Given task: Please write out lines from the listing below exactly as they appear, starting with the line containing "[https://www.visa.no/] (16, 2510)" and going on through the line containing "Юридическая помощь (173, 2009)", with both of those lines included.
## START Dataset records
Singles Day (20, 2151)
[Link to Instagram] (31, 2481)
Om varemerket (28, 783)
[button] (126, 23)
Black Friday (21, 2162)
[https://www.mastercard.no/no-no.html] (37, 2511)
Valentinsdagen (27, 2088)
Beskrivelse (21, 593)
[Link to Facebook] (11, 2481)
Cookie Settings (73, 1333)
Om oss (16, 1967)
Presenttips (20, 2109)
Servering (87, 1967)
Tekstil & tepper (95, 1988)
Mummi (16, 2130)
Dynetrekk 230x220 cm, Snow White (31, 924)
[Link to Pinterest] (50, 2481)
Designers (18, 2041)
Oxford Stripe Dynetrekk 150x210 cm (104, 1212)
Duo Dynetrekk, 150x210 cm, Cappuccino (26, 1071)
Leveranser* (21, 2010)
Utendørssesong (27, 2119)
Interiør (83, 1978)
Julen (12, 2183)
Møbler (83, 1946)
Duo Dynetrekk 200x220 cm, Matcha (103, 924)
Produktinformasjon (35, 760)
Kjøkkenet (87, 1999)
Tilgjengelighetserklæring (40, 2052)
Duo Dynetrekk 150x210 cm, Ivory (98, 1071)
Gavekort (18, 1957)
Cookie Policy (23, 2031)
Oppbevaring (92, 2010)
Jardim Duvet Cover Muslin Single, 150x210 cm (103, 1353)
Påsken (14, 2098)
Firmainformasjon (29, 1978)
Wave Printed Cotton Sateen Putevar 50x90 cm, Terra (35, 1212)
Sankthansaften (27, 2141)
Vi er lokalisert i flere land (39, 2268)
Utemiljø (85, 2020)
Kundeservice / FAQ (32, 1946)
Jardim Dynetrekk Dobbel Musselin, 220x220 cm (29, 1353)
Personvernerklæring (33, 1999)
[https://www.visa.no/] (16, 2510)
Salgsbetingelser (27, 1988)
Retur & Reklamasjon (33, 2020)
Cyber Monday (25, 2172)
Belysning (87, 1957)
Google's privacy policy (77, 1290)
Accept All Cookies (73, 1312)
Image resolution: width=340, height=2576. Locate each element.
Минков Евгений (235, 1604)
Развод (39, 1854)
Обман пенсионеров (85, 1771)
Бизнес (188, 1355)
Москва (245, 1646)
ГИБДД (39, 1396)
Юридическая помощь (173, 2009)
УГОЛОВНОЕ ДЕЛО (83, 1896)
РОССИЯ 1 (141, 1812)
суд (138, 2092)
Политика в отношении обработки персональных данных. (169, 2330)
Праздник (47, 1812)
## END Dataset records
The output:
[https://www.visa.no/] (16, 2510)
Salgsbetingelser (27, 1988)
Retur & Reklamasjon (33, 2020)
Cyber Monday (25, 2172)
Belysning (87, 1957)
Google's privacy policy (77, 1290)
Accept All Cookies (73, 1312)
Image resolution: width=340, height=2576. Locate each element.
Минков Евгений (235, 1604)
Развод (39, 1854)
Обман пенсионеров (85, 1771)
Бизнес (188, 1355)
Москва (245, 1646)
ГИБДД (39, 1396)
Юридическая помощь (173, 2009)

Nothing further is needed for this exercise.